Yes, I did, and thanks for it. Sorry I didn't comment, but albeit I
think it's indeed an interesting new concept, at the moment I prefer to
focus in a more readily available solution, the normal package.

> > However, I believe that most people wanting more detail in that file, or
> > another file, are aware of such limitations, 

> The main limitation is that it's a nuisance to update -- you can't
> differentiate testing and unstable because of that, eg, and when we're due
> for a release we end up having testing/unstable pretend they're really
> stable already for a while, eg. Updating it more often just makes that
> more of a nuisance.

Well, in my first mail I said:

  | for this file to be meaningful, it would have to have three
  | branches, one uploaded via sid, another via t-p-u, and another via
  | s-p-u.

In other words, I plan on uploading a version to sid, block it from
migrating to testing, and uploading another version via t-p-u.
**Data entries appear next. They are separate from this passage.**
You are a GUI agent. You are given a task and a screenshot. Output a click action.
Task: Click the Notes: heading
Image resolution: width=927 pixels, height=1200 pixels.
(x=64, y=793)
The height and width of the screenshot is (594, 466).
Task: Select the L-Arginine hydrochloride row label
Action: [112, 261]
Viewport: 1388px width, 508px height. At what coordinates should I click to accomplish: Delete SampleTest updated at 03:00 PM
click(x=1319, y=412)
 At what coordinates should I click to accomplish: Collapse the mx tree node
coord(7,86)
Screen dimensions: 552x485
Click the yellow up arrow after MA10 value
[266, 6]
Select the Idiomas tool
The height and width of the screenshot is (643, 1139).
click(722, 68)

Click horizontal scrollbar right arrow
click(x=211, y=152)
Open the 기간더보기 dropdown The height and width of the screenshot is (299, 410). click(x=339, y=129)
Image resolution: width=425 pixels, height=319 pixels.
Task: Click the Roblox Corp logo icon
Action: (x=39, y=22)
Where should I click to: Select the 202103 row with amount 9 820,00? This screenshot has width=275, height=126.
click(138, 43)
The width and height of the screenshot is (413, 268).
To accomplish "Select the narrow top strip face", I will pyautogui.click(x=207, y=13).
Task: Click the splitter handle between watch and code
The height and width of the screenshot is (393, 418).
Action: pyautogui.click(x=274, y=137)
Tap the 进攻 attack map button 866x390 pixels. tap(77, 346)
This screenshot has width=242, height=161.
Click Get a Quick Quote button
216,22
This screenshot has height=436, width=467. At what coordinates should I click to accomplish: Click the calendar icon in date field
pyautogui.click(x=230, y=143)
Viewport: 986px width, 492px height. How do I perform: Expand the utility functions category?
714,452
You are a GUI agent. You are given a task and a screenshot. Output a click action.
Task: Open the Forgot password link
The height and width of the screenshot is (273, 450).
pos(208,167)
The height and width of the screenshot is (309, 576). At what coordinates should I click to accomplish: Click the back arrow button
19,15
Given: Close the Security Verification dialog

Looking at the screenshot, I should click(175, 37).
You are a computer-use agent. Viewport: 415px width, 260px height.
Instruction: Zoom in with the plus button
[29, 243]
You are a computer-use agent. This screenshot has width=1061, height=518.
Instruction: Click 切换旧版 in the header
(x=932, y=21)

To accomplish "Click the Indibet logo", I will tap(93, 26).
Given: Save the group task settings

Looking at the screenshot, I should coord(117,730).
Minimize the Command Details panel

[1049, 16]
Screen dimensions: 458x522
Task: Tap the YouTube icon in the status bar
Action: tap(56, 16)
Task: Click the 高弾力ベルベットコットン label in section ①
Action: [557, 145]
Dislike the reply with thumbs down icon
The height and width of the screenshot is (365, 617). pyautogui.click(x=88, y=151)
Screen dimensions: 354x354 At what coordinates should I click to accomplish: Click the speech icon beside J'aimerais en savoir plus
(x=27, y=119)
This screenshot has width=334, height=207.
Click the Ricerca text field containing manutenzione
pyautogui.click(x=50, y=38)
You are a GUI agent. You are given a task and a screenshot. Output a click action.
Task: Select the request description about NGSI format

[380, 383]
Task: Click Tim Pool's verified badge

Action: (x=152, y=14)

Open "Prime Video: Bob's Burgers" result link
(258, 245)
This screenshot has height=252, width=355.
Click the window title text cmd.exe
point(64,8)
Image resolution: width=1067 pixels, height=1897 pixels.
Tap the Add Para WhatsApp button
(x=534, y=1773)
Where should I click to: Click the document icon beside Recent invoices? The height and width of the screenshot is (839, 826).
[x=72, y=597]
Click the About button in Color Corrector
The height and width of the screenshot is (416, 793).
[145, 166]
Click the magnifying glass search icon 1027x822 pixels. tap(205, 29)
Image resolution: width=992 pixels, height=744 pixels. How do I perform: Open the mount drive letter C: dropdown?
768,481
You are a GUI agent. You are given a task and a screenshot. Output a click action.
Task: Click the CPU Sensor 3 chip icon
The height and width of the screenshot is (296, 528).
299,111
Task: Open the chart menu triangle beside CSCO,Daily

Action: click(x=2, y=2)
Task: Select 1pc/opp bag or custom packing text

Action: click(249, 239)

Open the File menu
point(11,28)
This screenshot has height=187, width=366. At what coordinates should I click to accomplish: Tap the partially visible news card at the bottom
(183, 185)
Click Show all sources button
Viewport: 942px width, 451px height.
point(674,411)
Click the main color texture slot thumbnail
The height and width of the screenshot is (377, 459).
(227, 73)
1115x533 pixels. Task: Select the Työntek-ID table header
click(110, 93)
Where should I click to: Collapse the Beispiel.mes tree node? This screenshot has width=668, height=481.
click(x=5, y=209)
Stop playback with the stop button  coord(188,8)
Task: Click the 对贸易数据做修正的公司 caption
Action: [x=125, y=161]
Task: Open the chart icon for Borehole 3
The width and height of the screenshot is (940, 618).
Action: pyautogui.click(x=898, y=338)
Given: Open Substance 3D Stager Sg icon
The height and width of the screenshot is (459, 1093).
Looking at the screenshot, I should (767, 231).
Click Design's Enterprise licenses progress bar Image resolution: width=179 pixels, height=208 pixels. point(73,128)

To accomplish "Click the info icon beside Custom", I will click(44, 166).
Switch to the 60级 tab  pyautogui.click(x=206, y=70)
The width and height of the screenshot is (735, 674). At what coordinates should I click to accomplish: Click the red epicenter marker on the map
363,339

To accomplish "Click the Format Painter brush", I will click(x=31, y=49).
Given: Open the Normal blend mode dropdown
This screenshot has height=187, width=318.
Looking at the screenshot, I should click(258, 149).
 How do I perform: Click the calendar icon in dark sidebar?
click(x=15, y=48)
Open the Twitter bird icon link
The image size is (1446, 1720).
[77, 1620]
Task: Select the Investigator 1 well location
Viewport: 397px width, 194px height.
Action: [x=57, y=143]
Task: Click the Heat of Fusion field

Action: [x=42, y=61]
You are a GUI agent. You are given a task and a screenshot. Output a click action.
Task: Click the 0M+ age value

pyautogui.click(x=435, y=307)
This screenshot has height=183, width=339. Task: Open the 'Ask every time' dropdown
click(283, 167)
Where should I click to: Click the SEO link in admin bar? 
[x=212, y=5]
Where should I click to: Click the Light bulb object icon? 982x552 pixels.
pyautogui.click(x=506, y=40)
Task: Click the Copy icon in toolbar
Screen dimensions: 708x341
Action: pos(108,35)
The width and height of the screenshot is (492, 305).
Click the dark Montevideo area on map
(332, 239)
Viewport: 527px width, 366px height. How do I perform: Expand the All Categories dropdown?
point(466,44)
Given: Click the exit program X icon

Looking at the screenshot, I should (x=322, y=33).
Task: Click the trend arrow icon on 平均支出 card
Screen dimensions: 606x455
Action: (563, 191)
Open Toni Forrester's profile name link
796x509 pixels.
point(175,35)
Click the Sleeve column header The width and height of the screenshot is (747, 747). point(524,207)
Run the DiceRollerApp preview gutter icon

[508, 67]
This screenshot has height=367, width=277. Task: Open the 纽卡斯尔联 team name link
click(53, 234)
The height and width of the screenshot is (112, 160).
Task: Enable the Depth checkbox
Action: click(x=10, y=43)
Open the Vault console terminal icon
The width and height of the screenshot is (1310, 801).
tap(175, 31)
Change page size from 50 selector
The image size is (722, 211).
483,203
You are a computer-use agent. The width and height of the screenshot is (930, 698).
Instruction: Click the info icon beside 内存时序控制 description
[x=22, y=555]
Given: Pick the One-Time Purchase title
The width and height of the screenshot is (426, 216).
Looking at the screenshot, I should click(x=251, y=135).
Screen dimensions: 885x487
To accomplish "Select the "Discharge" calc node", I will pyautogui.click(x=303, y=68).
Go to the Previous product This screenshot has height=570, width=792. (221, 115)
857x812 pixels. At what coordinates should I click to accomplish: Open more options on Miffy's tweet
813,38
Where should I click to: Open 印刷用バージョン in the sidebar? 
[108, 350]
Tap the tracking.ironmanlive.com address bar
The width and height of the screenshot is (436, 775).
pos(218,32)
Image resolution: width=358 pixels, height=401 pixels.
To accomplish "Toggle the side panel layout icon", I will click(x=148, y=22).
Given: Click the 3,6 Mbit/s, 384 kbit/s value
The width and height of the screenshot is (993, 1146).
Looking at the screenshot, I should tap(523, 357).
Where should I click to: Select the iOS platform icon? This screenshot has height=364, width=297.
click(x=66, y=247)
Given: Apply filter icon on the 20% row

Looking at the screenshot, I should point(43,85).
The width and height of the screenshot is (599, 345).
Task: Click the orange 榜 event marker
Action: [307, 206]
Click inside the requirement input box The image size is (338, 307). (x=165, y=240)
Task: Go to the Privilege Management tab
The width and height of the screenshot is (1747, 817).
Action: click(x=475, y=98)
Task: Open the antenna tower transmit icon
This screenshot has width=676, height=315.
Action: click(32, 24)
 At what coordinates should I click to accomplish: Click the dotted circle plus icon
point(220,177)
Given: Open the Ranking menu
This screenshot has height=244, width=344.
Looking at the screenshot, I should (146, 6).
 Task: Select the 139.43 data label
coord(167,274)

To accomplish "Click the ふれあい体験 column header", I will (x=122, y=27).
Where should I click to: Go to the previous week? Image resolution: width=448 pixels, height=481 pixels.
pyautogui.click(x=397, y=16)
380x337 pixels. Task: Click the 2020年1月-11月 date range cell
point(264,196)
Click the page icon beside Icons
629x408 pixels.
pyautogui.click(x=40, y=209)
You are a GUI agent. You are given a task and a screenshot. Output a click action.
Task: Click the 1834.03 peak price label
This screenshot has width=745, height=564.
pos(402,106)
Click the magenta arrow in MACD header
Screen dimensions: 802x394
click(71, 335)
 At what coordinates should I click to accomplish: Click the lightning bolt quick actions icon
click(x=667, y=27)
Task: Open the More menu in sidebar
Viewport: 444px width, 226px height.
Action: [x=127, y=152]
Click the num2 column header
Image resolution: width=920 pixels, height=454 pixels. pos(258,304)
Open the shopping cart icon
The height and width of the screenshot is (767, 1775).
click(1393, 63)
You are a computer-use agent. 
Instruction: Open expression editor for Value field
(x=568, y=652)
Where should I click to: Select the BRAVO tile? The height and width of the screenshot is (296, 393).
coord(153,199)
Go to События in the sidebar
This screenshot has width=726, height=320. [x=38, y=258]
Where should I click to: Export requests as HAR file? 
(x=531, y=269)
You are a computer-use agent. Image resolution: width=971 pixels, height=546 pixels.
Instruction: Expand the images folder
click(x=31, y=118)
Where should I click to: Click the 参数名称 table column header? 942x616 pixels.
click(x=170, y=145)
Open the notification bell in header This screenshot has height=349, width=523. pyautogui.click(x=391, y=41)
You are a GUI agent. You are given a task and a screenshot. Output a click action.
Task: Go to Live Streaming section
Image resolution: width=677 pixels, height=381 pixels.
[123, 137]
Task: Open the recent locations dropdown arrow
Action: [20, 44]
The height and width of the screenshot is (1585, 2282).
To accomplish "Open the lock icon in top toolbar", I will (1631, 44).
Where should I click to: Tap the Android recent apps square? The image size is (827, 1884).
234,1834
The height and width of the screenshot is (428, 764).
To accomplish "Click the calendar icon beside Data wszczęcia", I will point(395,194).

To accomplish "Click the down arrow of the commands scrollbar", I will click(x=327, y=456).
Stable
point releases will get updated via s-p-u. That makes it two initial
uploads, and then twice per stable release (t-p-u; release; t-p-u), plus
one per stable point release (s-p-u). As said in my previous mail, I'm
willing to take care of that.

Cheers,

-- 
Adeodato Simó                                     dato at net.com.org.es
Debian Developer                                  adeodato at debian.org
 
La música es de los que la quieren escuchar y de nadie más.